Fausto Fortunátez tenía el defecto (o la virtud: no lo sabemos) de tomar al pie de la letra todo lo que se le decía. Personalmente era incapaz de decir nada que no correspondiese exactamente a su idea de lo cierto o de lo justo –no hablemos ya de mentir o maquillar la verdad; por ello resultaba igualmente incapaz de imaginar que nadie dijese nada que no fuese su intención cabal o su verdadero sentir. Ello le acarreaba innumerables disgustos.
Ayer, sin ir más lejos, entró en un estanco. Fausto no fuma, pero tiene la costumbre de masticar chicle sin azúcar entre horas para matar el hambre. Pidió un par de paquetes de clorofila, que son los que más le gustan. Era la hora del bocadillo y el encargado del quiosco y su hijo, que al parecer consideraban el lugar apropiado para la merienda, consumían respectivos y apetitosos bocadillos de salchichón con mantequilla sobre el mostrador.
-¿Cuánto es?
-Uno veinte, por favor.
-Aquí tiene. Y que aproveche.
-Gracias. Si gusta.
Fausto no comía entre horas, para intentar no alimentar su tendencia a engordar demasiado; de ahí lo del chicle. Pero echó un vistazo al bocadillo de su interlocutor, que seguía hincándole el diente con evidente fruición, llegó a vislumbrar el brillo de la mantequilla entre el pan, que convocó agradables evocaciones de su infancia, y decidió aceptar el ofrecimiento.
-Pues muchas gracias, tomaré un poquito.
-¿De qué? –preguntó distraído el estanquero, mientras mordisqueaba los bordes salientes de algunas rodajas de salchichón que habían quedado mal colocadas, creyendo que Fausto se refería a algún artículo del que se habría perdido una mención anterior.

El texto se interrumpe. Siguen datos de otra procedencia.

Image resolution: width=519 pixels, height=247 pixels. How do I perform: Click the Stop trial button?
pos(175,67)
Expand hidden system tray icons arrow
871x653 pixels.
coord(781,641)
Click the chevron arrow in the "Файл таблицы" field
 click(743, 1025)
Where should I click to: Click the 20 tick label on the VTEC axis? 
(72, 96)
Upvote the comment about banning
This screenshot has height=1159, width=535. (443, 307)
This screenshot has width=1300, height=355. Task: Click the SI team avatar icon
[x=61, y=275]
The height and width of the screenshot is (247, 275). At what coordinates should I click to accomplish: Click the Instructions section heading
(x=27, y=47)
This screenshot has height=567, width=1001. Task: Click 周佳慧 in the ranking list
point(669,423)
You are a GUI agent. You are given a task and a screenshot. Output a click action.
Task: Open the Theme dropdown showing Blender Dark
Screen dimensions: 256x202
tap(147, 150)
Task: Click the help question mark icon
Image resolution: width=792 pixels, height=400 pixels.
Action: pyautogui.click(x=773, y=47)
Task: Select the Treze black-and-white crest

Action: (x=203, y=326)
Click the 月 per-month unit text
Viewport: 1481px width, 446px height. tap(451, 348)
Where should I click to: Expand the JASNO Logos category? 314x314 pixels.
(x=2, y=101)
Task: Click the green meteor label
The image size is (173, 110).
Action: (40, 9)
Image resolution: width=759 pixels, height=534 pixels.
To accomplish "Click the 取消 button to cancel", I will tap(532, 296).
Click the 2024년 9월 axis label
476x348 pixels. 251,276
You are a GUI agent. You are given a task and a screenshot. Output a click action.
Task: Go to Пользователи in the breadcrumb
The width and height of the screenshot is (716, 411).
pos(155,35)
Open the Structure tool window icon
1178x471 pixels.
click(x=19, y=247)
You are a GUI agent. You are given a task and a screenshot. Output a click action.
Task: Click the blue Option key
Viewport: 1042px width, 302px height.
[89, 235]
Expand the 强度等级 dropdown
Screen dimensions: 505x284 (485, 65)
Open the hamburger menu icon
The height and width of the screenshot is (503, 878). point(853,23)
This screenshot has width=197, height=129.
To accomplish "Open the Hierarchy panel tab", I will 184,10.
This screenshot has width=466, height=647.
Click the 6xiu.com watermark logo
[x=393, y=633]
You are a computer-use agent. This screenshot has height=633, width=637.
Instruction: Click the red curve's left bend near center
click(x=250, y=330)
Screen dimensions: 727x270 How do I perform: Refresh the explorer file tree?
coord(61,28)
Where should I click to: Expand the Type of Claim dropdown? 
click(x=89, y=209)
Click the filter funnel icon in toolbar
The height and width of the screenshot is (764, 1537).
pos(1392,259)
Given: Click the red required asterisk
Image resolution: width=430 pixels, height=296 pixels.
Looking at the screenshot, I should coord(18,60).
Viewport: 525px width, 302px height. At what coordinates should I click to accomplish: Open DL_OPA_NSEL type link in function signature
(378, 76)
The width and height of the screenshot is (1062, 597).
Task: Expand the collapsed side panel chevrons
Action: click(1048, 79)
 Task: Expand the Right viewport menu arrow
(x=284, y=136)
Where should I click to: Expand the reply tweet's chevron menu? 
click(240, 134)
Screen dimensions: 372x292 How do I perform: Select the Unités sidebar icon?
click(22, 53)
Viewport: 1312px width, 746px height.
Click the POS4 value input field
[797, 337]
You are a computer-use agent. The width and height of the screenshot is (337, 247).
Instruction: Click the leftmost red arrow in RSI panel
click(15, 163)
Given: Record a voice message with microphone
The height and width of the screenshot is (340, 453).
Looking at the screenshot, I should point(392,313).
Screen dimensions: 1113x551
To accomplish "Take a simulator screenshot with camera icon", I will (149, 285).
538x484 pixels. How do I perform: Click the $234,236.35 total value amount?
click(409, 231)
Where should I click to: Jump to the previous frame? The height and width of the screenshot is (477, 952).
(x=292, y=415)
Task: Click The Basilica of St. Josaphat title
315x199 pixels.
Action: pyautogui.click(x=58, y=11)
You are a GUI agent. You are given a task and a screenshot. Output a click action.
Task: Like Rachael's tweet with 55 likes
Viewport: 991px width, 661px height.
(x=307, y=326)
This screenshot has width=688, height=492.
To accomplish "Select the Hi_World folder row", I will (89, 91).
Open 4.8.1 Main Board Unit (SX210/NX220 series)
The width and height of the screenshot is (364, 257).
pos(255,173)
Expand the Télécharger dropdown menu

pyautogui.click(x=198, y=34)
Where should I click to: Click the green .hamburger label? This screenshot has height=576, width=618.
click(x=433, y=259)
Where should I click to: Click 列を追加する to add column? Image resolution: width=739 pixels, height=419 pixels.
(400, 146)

-Del bocadillo. Muchas gracias.
-¿Cómo? –el estanquero había dejado de mordisquear; quería entender la conversación y miraba alternativamente a Fausto y a su hijo, quien, divertido, también había suspendido la merienda.
-No, que como me ha ofrecido su bocadillo y vengo con un poco de hambrecilla, pues que sí, que le acepto un par de mordiscos.
-Yo no le he ofrecido el bocadillo. ¿Me está tomando el pelo?
Fausto no podía creer lo que le sucedía. Más triste que indignado, protestó:
-Pero claro que no. Yo le he deseado buen provecho y usted me ha dicho: “Si gusta...”
El estanquero se limpiaba la mantequilla del bigote con el dorso de la mano y miraba a su hijo, que empezaba a sonreír abiertamente. A él, en cambio, no le hacía ninguna gracia lo que consideraba broma de mal gusto. Dejó el bocadillo sobre el mostrador –la mantequilla caliente se esparció un poco sobre el cristal– y se puso serio:
-Oiga, si no tiene otra cosa que hacer que reírse de la gente, vaya a escoger otro sitio. Aquí tenemos trabajo.
-Pero si yo no me río –sonrió Fausto–; usted me ha ofrecido su bocadillo y yo he aceptado; no me empeñaré, pero conste que usted me lo ha ofrecido, no quisiera que me tomase por pedigüeño...
El estanquero había tenido una discusión con su mujer esa mañana; y el día antes le habían entrado en el estanco unos jóvenes que se habían burlado de él y se habían llevado unos cartones de tabaco sin pagar.
-Mire: ya me he cansado de tonterías: salga inmediatamente de mi estanco.
-Pero...
-¡Le he dicho que salga, cojones! –amenazó, con los puños cerrados sobre el mostrador.
Fausto salió del estanco sin despedirse y sin intención de volver. “Mira que hay gente rara por el mundo”, iba pensando. “¿Por qué me encuentro siempre con esta gente?”, cavilaba. El hijo del estanquero, mientras, tranquilizaba a su padre, que estaba a punto de llamar a la policía.